It is a particularly exciting release, because it is the first implementation both open source but also explicitly documents in practice a potential method for generating support structures for these specific PBF processes that have commercially (albeit few choices) been available for over a decade.

The challenge of this specific problem was to provide a robust solution covering the majority of engineering cases – which led to the length of time taken to develop this feature. This included having to develop many additional functions, support routines and workarounds for the limited availability of a boolean CSG library for triangular meshes in Python whilst providing reasonable performance.

In the Support Structure, the geometry constructed consists of a grid and a boundary which features a polygon derived truss structure in order to support powder removal and control the stiffness of the structure. Below highlights the capability for generated truss-based support structure suitable for PBF process. Carefully observe that individual support blocks are separated when self-intersecting and precisely conform to the original geometry. The support volumes themselves interface with the original part, by performing an exact boolean intersection.

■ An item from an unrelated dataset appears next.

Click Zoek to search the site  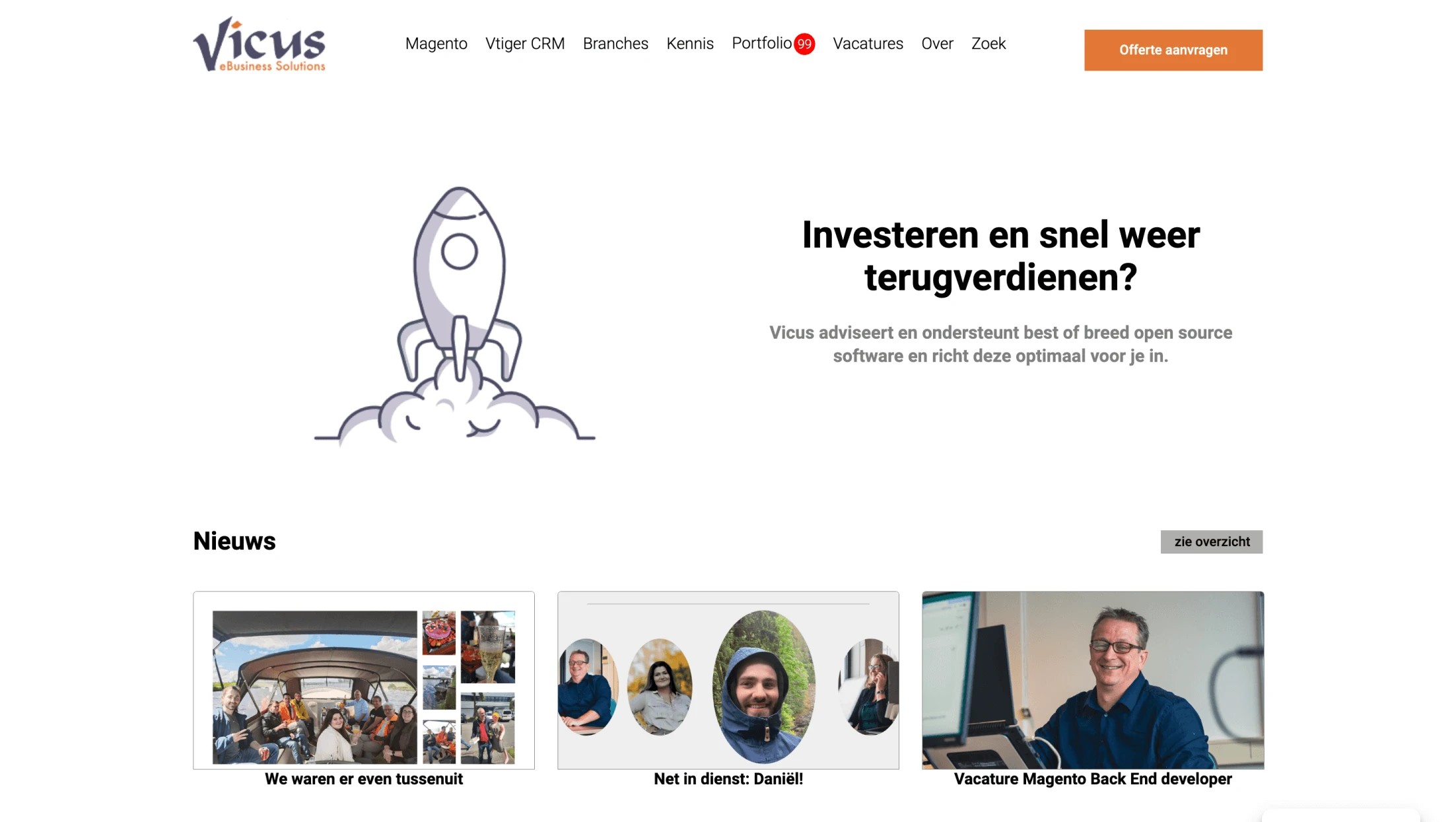click(x=988, y=44)
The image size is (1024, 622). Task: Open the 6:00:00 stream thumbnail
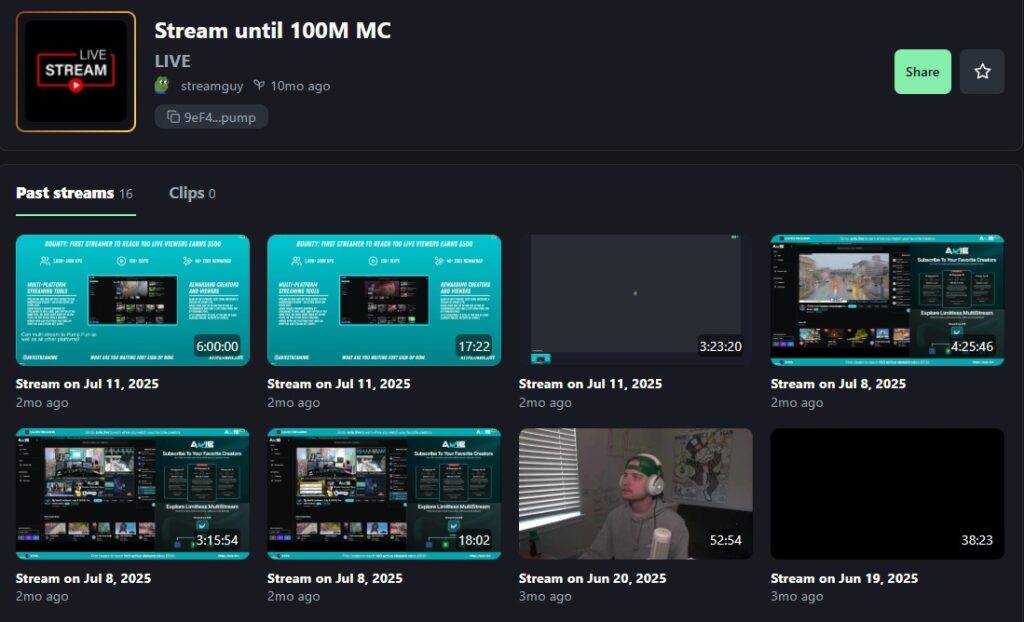click(x=133, y=300)
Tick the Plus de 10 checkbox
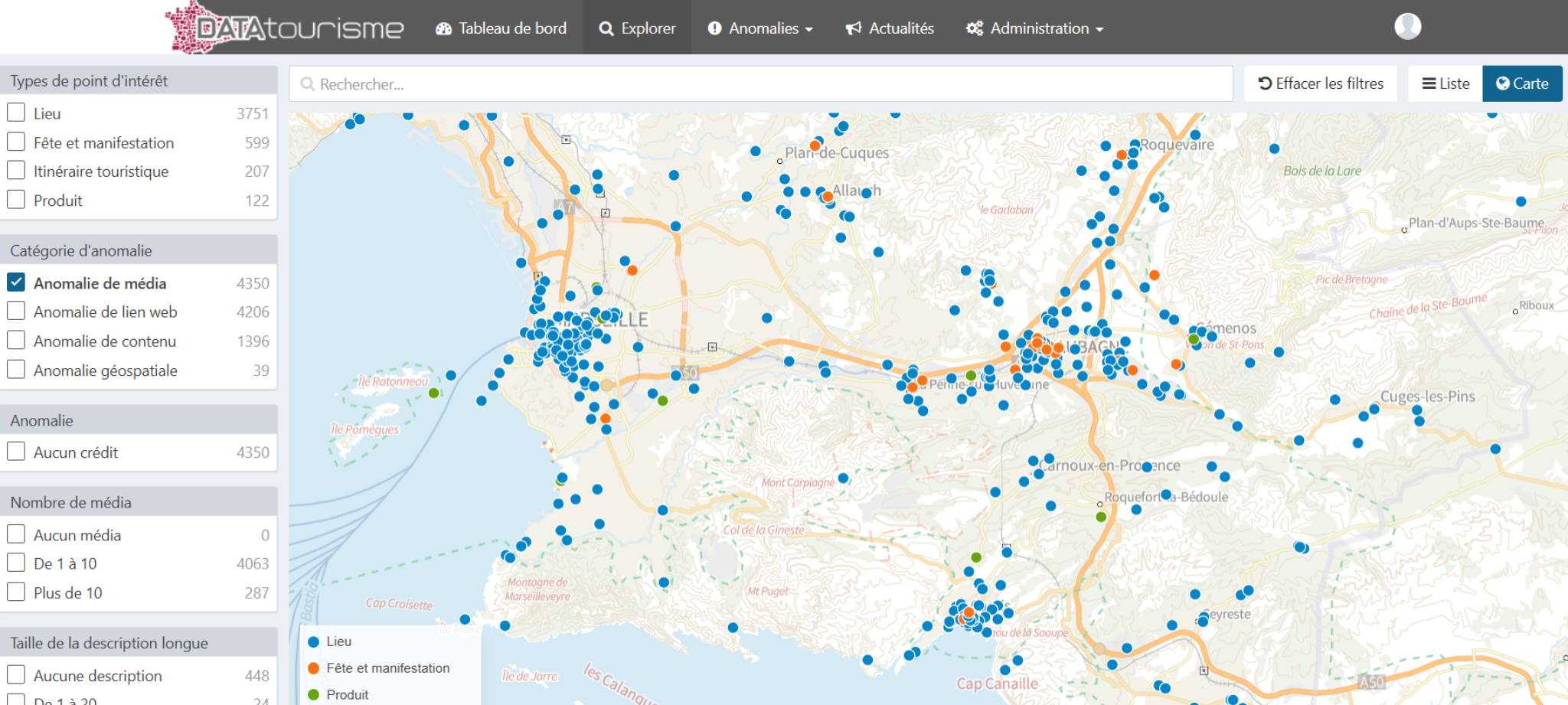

Truss based Support Structures  for Selective Laser Melting (SLM) or LPBF generated using PySLM
Support Structure Generation in PySLM 0.5 suitable for Selective Laser Melting. Separate support regions are generated for the part using a projection method and a truss based support structure is generated in a grid and along the boundary.

Within the support volumes generating a grid-truss support structure can be generated by taking 2D cross-sections and applying various polygon clipping techniques to generate the structure to create the truss. These trusses structure are particularly more efficient for scanning as these slice as individual scan vectors rather than a series of point exposure.

PySLM: Python 3D Printing support generation for selective laser melting - bottom view showing a grid truss support
A view from the bottom showing the grid truss support structure generated
PySLM: Slicing through a generated SLM Support Structure generated using PySLM.
A slice or cross-section taken through both the part and support structures. It can bee seen that the support structure is constructed from a grid which represented single linear scan vectors during scanning.

Future work intends to correctly hatch the support structure regions and integrate a multi-body slice and hatching procedure, but this is intended for inclusion in a future release, possibly PySLM 0.6.

Due to the implementation’s brevity, the proposed methodology will be split across multiple-posts. Anecdotally, work began on a support method over two years ago, intended to offer a more complete input towards deriving a cost model based on existing research in the literature – for further guidance refer to the following posts (Build time estimation).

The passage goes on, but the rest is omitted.